Yes. That is the case. If an author is generating enough interest/discussion our great leader (Brian) may decide that the author merits a sub-forum.


----------



## hodor (Nov 28, 2004)

oh no! and as i have just read brian wasnt too impressed with george r r martin. i suppose i dont have much chance of seeing that one up for a while.

anyways brian seems like a nice enuf fellow even if he wasnt impressed with the greatest fantasy author I have ever read.

thnx


----------



## The Master™ (Nov 28, 2004)

hodor, there is a grr martin forum: http://www.chronicles-network.net/forum/forumdisplay.php?f=33

 and just because brian (or anyone else) may not like an author, doesn't mean they won't get a sub-forum of their own... if there is enough interest (good or bad)..


----------



## hodor (Nov 28, 2004)

i must be on something i went through the authors forum three times just to double check and didnt see that!? thanks for pointing that out master! lol you are not my "master" master. 

it must be cool to have everyone calling you master huh?


----------



## scalem X (Nov 28, 2004)

stop don't feed his ego!!!!, It's about to burst.


----------



## Brian G Turner (Nov 28, 2004)

Whatever my personal tastes, my ultimate responsibility is to the community - I do like George R R Martin's writing - I just think his books could be dealt with better. 

But..I throw that criticism at many authors. And one day, people will throw the same comment at myself. 

As Foxbat says, if a few discussions develop about a particular author, then I'm happy to encourage further discussion on their own discussion board.


----------



## hodor (Nov 29, 2004)

i dont know what my problem was i scrolled up and down the authors sub forum at least three times and was positive i didnt see martin. 

then master kindly pointed out that there was one and i found it. i dont know what i was smoking?

anyways sorry about posting this next time i will make sure i dont miss something like that.

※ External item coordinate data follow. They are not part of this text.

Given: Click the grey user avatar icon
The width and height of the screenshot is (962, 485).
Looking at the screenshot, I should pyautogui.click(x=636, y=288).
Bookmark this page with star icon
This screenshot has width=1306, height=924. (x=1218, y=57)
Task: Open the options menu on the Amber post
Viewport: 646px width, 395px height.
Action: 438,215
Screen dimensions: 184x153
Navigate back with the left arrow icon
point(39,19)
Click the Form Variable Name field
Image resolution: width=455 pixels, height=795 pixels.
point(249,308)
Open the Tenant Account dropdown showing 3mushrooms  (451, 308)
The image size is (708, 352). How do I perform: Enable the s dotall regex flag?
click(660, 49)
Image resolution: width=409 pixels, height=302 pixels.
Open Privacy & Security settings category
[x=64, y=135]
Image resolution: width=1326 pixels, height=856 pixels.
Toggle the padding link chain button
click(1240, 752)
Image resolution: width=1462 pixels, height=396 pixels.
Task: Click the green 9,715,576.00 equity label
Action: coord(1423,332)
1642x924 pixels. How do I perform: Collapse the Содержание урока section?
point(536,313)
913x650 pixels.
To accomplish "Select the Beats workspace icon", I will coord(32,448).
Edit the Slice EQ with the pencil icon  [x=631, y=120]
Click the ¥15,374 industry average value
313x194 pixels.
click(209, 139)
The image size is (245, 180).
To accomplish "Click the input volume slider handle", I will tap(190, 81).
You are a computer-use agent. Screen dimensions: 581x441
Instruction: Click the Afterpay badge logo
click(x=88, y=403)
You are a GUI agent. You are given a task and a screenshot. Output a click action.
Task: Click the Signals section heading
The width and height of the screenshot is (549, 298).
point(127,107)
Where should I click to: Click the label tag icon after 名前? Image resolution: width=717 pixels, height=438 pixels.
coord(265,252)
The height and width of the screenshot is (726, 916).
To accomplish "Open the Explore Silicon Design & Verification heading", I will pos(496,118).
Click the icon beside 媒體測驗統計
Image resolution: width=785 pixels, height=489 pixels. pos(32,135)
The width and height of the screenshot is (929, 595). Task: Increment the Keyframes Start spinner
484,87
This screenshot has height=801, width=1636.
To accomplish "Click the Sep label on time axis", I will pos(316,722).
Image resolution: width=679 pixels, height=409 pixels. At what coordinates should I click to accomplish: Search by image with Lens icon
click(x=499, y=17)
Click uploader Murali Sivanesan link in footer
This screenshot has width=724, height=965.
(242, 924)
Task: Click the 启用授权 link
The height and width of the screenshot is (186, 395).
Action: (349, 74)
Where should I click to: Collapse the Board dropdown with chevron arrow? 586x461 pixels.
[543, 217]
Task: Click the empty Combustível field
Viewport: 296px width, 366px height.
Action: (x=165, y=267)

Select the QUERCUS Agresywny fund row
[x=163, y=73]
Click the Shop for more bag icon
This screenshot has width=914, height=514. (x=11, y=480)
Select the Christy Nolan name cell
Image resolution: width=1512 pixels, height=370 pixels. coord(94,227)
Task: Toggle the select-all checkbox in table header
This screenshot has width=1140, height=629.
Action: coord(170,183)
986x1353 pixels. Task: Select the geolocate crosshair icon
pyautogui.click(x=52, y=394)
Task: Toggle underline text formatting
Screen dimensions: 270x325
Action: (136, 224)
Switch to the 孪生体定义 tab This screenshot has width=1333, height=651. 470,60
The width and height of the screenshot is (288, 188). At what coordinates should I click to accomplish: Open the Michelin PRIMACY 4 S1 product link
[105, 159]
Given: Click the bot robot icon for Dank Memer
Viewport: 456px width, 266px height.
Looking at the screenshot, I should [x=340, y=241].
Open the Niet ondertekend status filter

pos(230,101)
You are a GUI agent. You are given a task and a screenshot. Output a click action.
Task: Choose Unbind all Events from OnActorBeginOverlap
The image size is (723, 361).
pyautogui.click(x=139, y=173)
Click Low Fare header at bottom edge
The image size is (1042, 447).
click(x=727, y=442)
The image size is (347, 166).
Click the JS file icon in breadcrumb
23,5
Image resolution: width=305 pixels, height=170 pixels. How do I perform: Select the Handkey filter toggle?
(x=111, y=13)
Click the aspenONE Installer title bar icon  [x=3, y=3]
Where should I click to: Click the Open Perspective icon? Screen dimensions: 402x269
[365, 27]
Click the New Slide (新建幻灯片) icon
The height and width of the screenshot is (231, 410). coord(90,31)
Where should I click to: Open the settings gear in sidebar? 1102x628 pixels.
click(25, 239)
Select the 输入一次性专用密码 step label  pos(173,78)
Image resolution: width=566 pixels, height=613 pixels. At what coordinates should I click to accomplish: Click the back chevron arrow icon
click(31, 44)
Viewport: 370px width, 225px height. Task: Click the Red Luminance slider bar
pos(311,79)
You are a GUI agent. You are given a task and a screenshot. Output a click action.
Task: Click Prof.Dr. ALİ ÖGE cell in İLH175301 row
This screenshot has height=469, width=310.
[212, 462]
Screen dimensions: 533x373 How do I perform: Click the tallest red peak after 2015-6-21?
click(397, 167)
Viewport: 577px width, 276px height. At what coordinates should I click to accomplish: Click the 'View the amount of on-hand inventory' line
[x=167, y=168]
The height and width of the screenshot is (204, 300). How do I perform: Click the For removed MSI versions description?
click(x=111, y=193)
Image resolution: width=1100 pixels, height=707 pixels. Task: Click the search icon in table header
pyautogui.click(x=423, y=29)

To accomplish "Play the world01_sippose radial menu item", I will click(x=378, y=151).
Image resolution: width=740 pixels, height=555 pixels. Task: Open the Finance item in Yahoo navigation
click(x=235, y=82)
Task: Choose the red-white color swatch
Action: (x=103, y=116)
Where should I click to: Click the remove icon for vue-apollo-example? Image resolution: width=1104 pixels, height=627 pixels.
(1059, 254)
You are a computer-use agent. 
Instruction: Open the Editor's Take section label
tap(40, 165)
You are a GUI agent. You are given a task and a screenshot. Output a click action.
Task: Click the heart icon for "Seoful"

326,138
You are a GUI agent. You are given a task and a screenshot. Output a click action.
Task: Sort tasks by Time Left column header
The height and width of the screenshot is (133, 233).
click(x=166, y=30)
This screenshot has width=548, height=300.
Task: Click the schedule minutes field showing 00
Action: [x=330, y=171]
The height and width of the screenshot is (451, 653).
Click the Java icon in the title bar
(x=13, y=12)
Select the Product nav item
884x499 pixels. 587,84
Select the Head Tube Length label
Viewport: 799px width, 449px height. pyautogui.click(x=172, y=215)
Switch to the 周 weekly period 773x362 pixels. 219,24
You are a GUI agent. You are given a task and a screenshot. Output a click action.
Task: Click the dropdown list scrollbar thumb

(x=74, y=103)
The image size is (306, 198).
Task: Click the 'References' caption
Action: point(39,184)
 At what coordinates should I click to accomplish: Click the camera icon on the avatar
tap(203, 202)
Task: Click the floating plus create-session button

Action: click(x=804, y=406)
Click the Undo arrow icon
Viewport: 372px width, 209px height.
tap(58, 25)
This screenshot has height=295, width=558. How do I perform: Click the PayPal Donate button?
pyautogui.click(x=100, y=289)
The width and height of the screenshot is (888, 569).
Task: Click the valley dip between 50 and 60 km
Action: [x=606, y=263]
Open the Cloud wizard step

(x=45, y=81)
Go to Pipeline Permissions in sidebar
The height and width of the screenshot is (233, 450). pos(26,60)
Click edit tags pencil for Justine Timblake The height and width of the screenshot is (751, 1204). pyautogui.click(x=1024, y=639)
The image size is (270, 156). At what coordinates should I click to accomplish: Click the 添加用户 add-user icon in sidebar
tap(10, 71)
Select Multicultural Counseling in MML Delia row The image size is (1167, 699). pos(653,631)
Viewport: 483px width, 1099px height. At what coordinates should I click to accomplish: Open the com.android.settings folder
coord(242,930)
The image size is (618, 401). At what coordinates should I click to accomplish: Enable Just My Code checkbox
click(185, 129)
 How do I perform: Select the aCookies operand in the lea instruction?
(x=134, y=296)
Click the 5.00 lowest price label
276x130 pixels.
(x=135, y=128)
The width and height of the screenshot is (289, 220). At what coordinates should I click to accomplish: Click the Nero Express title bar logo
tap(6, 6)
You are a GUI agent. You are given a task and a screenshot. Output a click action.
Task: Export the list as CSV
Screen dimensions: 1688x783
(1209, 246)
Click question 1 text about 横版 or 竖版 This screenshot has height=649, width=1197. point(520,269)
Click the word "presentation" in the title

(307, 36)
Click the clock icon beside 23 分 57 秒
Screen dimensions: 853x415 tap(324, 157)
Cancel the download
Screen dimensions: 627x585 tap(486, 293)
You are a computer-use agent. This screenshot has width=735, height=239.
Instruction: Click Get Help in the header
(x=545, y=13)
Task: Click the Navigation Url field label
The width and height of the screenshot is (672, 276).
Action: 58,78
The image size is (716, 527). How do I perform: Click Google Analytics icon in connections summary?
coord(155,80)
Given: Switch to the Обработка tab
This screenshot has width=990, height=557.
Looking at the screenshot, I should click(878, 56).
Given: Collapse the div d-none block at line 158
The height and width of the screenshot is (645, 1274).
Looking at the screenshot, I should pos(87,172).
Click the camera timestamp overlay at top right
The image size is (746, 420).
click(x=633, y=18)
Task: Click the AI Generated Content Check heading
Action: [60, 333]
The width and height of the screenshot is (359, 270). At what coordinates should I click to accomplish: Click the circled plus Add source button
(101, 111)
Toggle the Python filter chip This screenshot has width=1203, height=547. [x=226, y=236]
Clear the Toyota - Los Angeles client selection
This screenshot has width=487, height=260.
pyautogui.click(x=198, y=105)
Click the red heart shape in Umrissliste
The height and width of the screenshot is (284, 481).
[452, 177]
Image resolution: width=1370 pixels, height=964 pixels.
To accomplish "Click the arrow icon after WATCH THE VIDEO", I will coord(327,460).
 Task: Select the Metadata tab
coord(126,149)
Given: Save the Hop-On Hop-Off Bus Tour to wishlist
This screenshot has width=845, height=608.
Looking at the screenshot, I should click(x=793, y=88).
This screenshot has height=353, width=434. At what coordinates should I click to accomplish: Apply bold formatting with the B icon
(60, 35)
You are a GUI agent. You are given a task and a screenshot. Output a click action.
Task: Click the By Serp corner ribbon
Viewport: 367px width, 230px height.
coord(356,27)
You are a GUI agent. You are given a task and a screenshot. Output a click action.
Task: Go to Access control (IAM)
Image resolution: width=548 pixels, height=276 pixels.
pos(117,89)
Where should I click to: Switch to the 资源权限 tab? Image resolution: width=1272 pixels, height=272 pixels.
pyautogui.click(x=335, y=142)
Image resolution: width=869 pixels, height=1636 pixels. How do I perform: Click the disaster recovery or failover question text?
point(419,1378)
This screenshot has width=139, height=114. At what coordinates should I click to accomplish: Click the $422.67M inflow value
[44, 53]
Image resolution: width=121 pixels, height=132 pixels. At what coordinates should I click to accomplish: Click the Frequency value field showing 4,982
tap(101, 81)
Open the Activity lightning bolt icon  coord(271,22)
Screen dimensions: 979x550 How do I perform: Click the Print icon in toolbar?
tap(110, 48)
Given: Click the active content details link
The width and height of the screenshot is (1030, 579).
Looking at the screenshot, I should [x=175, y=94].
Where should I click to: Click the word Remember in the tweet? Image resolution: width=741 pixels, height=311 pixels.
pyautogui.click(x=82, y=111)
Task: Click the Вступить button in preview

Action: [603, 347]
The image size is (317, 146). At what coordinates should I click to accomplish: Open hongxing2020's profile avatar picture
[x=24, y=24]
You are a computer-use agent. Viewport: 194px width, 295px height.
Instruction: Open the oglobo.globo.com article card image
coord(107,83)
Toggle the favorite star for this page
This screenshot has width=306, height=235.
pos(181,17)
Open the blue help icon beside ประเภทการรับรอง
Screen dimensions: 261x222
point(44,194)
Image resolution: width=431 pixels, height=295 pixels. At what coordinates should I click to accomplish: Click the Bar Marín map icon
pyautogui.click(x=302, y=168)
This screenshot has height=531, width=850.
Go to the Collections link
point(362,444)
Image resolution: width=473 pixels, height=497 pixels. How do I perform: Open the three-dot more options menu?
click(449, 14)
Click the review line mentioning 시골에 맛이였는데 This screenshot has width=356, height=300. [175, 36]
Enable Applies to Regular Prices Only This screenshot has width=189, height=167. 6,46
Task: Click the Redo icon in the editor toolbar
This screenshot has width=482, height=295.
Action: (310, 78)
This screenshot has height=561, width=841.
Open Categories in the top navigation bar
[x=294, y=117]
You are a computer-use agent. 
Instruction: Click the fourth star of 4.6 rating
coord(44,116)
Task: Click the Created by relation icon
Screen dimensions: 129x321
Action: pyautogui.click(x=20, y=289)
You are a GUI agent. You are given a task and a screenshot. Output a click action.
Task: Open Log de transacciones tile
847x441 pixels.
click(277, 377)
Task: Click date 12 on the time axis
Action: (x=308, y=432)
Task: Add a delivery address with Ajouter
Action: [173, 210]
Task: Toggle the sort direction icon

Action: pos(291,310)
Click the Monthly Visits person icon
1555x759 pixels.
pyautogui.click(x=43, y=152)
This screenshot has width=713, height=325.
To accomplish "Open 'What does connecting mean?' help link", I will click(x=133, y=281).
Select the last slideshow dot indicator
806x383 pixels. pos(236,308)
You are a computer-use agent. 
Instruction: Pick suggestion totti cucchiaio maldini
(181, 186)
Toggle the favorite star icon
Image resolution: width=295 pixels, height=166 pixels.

and you are right brian i feel too that every author can do at least something better.


----------



## Brian G Turner (Nov 29, 2004)

There's nothing at all wrong with asking, if there's something around here you're not certain about, would like to ask about, or wish to give feedback on. 

I'm also also happy to take suggestions on what new areas people would like, or see further developed.


----------